Al jefe Mondongo le mosqueó esto último, pero el misionero vasco nos explicó que era un dinero muy bien invertido porque ahora se habían abierto en Euskadi nuevas perspectivas políticas de resolución del conflicto y entonces había que sufragar de manera imaginativa la lucha de construcción nacional y patatín y patatán. Los misioneros vascos hablan más bien poco de Jesús, pero se ponen pesadísimos con su patria oprimida. Qué le vamos a hacer. Cada cual tiene sus obsesiones.

El caso es que picamos. Le compramos el talonario entero y aquel día, 22 de diciembre por la mañana, nos fuimos todos a la tienda del jefe Mondongo, que tiene parabólica, para ver el sorteo por la tele. Yo, con el dinero que me iba a tocar, me iba a pagar otra estancia de investigación en Logroño, porque la última vez se me quedaron veintiséis bares sin explorar y unos cincuenta y cuatro pinchos sin comer. Otros, más primarios, habían decidido comprarse un ferrari, un avión y hasta un submarino para irse a vivir al mar.

El jefe Mondongo, que siempre piensa a lo grande, había decidido emplear su dinero en contratar a un muchacho blanco, alto, guapo y de muy buena familia, un tal Hundanganín Bombón o algo parecido, que le había propuesto hace unos días organizar un foro mundial sobre los patrocinios deportivos aplicados a la petanca en silla de ruedas. El evento costaba un pastizal (de seis millones de dólares para arriba), pero Hundanganín Bombón ya le había aclarado que él no tenía ánimo de lucro, que el dinero era lo mínimo indispensable para pagar los canapés y el zumito de naranja de los ponentes. El jefe Mondongo lo daba todo por bien empleado y se frotaba las manos: ¡por fin nuestro pueblo se iba a convertir en referencia mundial de algo gordo!

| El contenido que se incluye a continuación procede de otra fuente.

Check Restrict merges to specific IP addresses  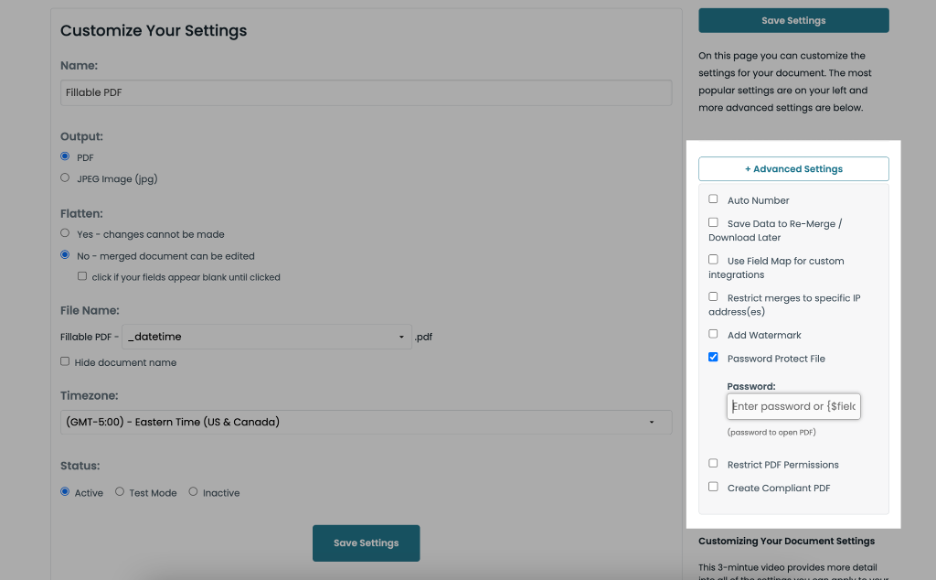713,296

Pero el día 22, cuando ya nos veíamos ricos y aguardábamos expectantes la aparición de nuestra bolita, resulta que salió otro número y todo el dinero fue a parar a un pueblecito perdido de Huesca. Profundamente enojados y cargados de razón, fuimos a la granja de los misioneros vascos, nos los comimos en salsa verde y echamos las raspas a los cocodrilos.

Desde entonces, ya jamás jugamos a la lotería. Podemos ser subdesarrollados, pero no tontos.